CrowdStrike has released further analysis of the faulty July 19 update that caused a massive global IT outage, detailing how testing and staged rollouts of updates should help to prevent such issues in the future.
The cybersecurity vendor on Tuesday released its technical root cause analysis for the outage, which led to a “blue screen of death” for 8.5 million Microsoft Windows devices and had widely felt societal impacts for several days.
[Related: CrowdStrike Pushes Back Against Delta Legal Threats Over Outage]
In addition to disclosing technical details about the “out-of-bounds memory read” issue that caused the system crash, CrowdStrike pinpointed several measures that have been implemented in response to the outage.

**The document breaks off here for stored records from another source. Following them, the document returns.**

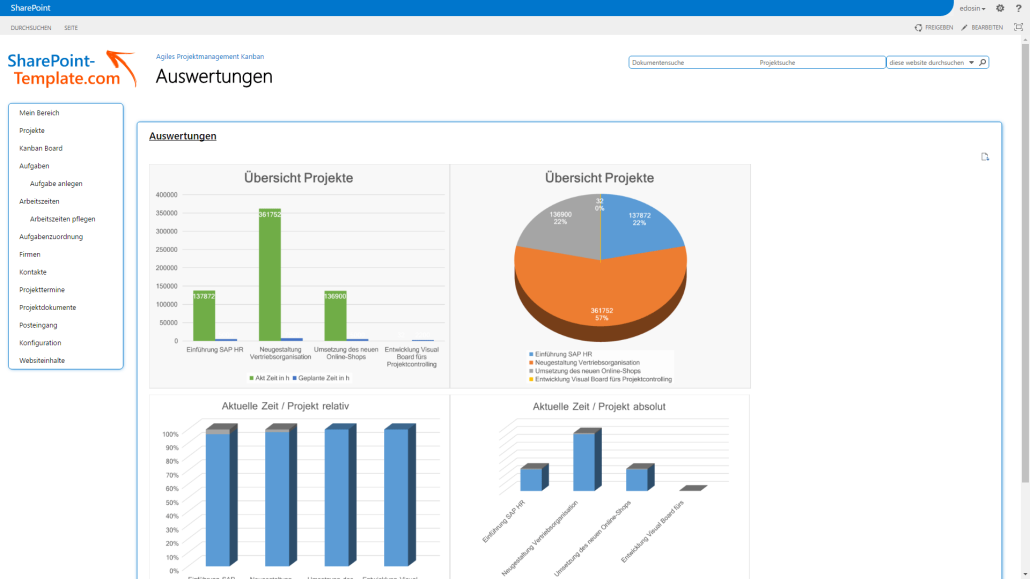Toggle the focus on content icon
This screenshot has width=1030, height=579.
(x=1018, y=27)
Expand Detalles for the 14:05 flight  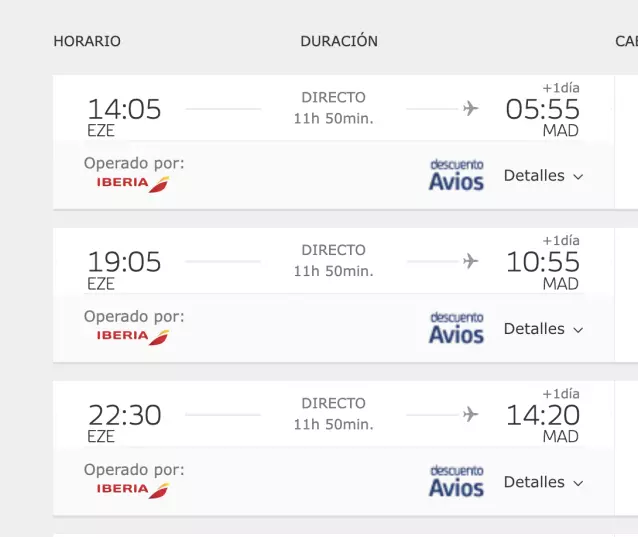[x=543, y=176]
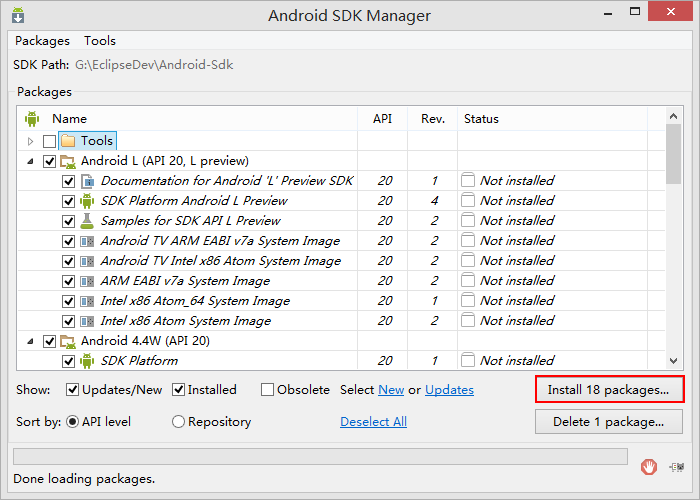This screenshot has height=500, width=700.
Task: Click the red stop-loading hand icon
Action: tap(649, 465)
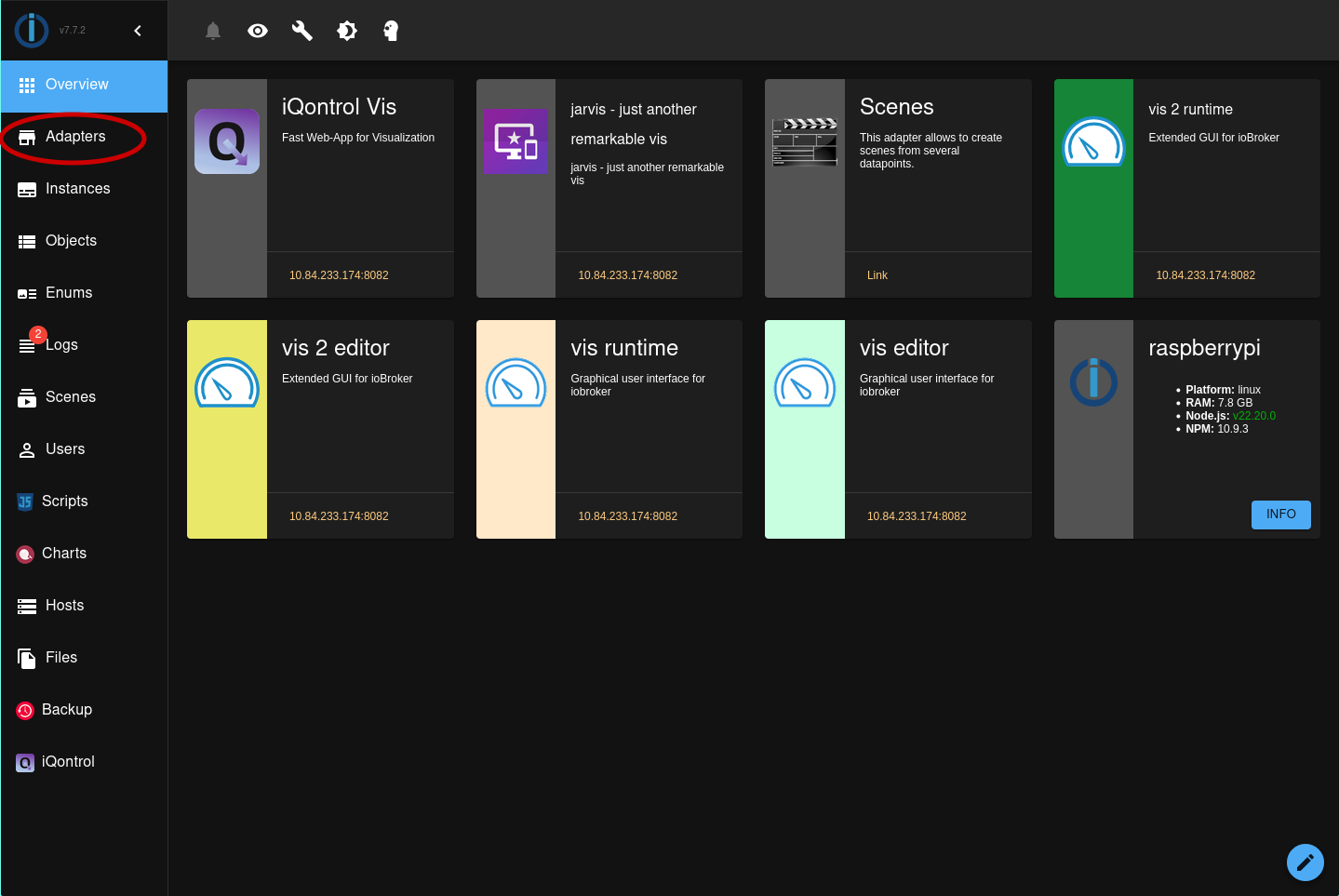Open the guided tour head icon

(x=391, y=30)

The cybersecurity vendor singled out additional testing and staggered rollouts of updates to its Falcon platform. CRN has reached out to CrowdStrike for further comment.
In terms of testing, CrowdStrike said in the root cause analysis that its content configuration system has been “updated with new test procedures.” The move has come after it was found that the testing system on July 19 did not catch the issue—a “mismatched number of inputs” in the update—that caused the outage.
The implementation will ultimately provide for “additional testing prior to production deployment” for this type of update, CrowdStrike said.
Meanwhile, CrowdStrike’s probe into the cause of the outage also found that such updates “should be deployed in a staged rollout.” As a result, the vendor said that its content configuration system “has been updated with additional deployment layers and acceptance checks.”
Staged deployment, according to CrowdStrike, mitigates the impact if a new update ends up causing failures.
Updates that have passed initial testing “are to be successively promoted to wider deployment rings or rolled back if problems are detected,” the company said. “Each ring is designed to identify and mitigate potential issues before wider deployment.”
In comments posted Tuesday on the vendor’s Remediation and Guidance Hub page, CrowdStrike CEO George Kurtz thanked partners and customers who “mobilized immediately to restore systems” after the outage. “We could not have accomplished so much, so quickly, without your collaboration,” Kurtz said.
The CrowdStrike CEO noted that approximately 99 percent of Windows sensors for Falcon were online as of Thursday — adding that “to our customers that are still affected, please know that we will not rest until all systems are restored.”
Overall, “we are deeply sorry for the impact this had on you. Nothing is more important than regaining your trust and confidence,” he said.